Article mis à jour le 19.07.2016

Pour enrichir son offre de contenus, vie-publique.fr s’ouvre aux publications de la Documentation française. Régulièrement, des articles, des extraits d’ouvrages réalisés par la Documentation française sont publiés en complément des articles de vie-publique.fr.

Extrait de : "Parlons impôt en 30 questions", Jean-Marie Monnier, Doc’en Poche, La Documentation française, 2013

L’impôt, c’est le vol ?
Selon les économistes Frédéric Bastiat (1848) et Murray Rothbard (2002), l’impôt est un instrument de spoliation. À l’inverse, l’homme politique Léon Bourgeois (1896) défend l’impôt au nom de la solidarité entre les membres du corps social. Les hommes et les générations sont interdépendants. Les êtres humains ne sont rien sans la société.

Un seul impôt, c’est mieux ?
Remplacer les différents impôts d’un système fiscal par un seul impôt est une utopie fréquente dans la théorie économique. Au XVIIIe siècle, l’école de pensée des Physiocrates préconisait un impôt unique sur le foncier. Au XXe siècle, Nicolas Kaldor (1955) prônait un impôt unique sur la dépense (consommation et investissements) et Maurice Allais (1988), sur le capital.
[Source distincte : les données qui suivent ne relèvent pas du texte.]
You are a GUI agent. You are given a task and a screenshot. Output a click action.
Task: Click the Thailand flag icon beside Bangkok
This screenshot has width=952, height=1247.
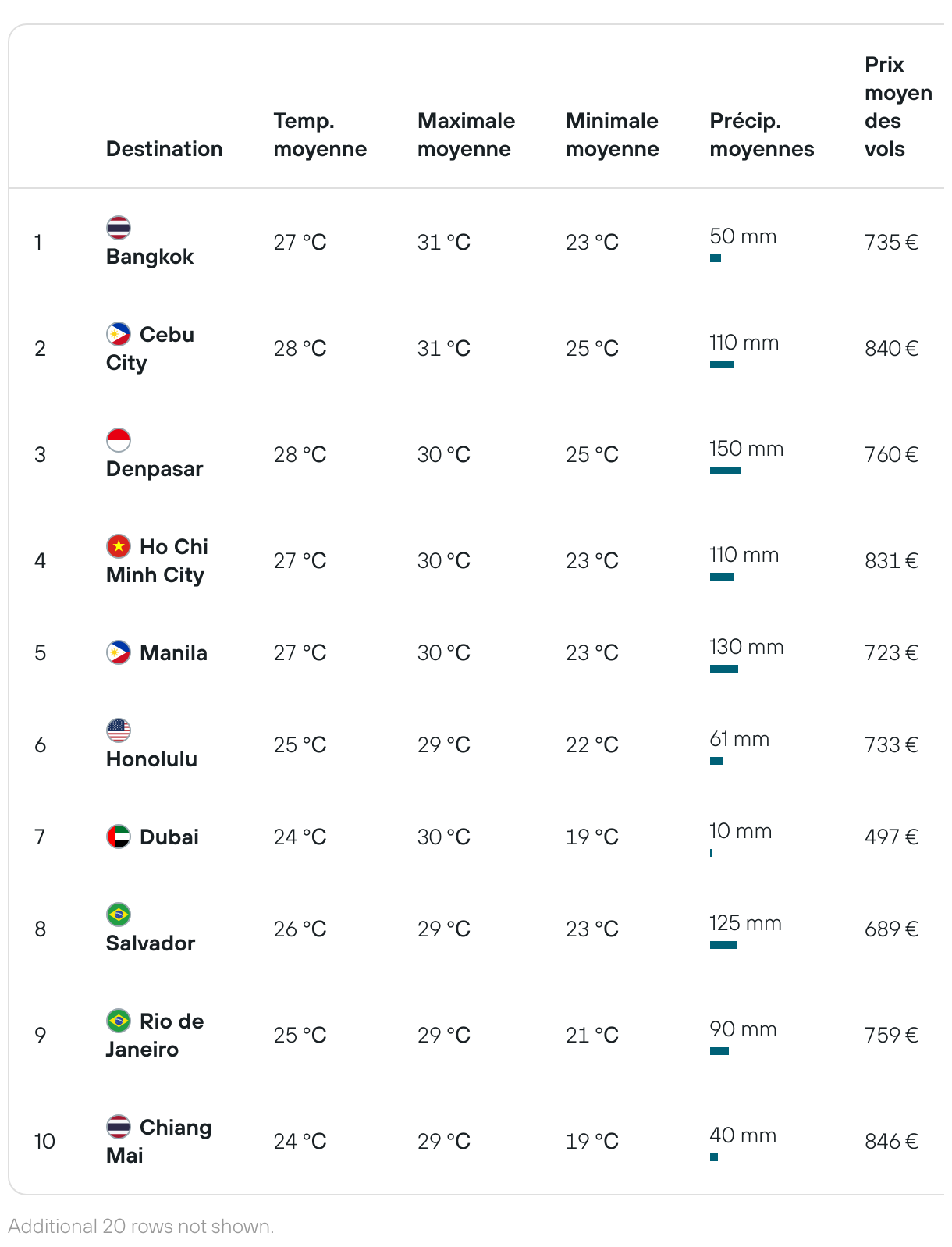119,228
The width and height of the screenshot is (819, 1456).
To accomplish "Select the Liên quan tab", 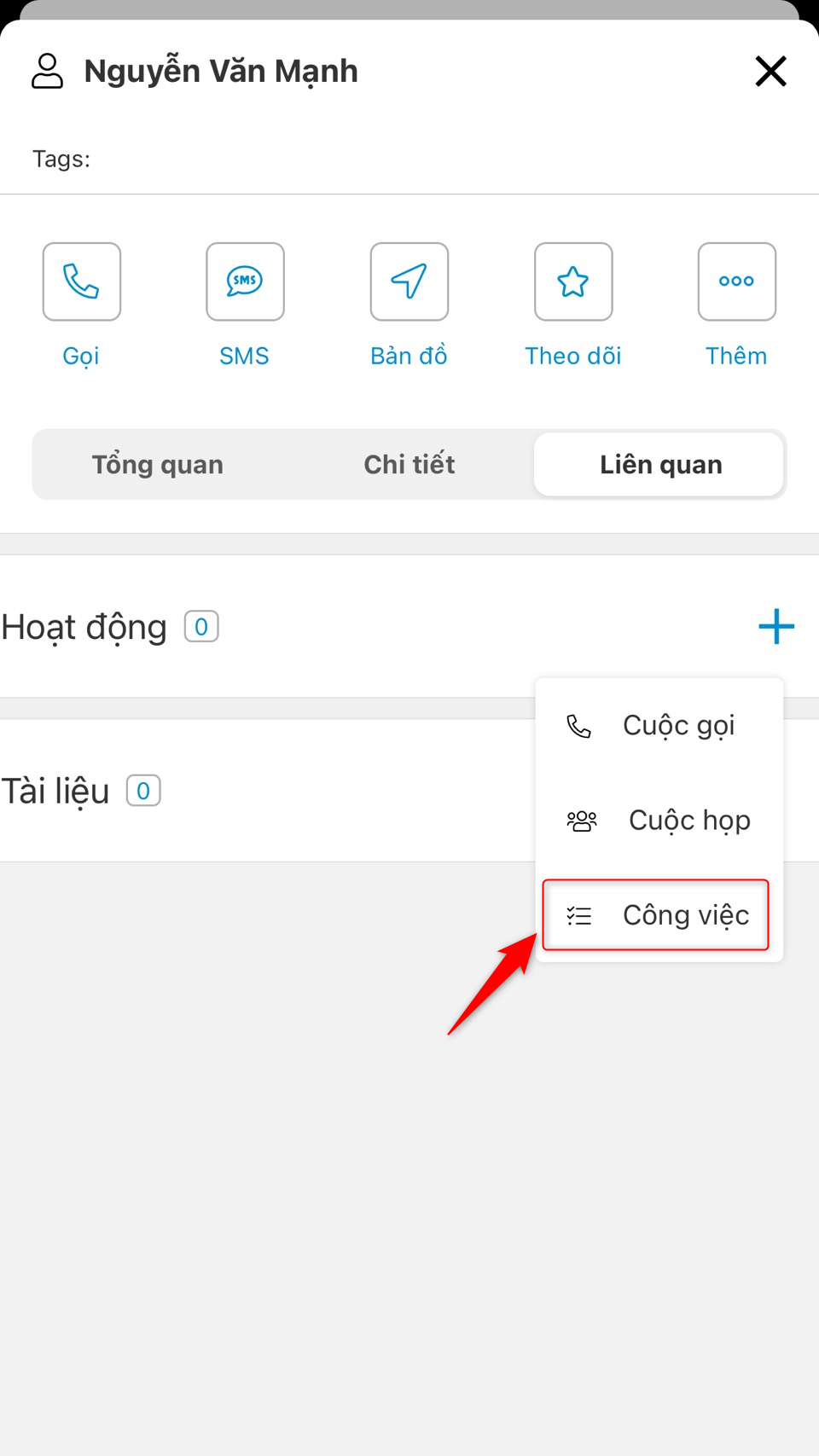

En revanche, selon l’économiste Joseph Stiglitz (1988), un système fiscal composé de plusieurs impôts à taux faibles est préférable à une ou quelques taxes à taux élevés.

Faire payer plus ceux qui gagnent plus ?
Pour certains économistes, c’est un principe juste. Pour d’autres, cela serait inefficace. Ce que l’on appelle un « impôt progressif » découragerait le travail et l’épargne chez les individus qui produisent le plus.

Montesquieu : la liberté, une condition à l’impôt !
Selon le célèbre penseur politique du XVIIIe siècle, l’impôt peut être d’un niveau élevé chez les peuples jouissant d’un haut degré de liberté. Mais il doit être plus faible là où la servitude est forte. En effet, sans liberté, les contribuables ne peuvent adhérer aux choix fiscaux du Gouvernement. Le consentement est impossible. C’est pourquoi l’asservissement détruit la confiance et provoque des révoltes fiscales. Inversement, la liberté renforce le civisme fiscal.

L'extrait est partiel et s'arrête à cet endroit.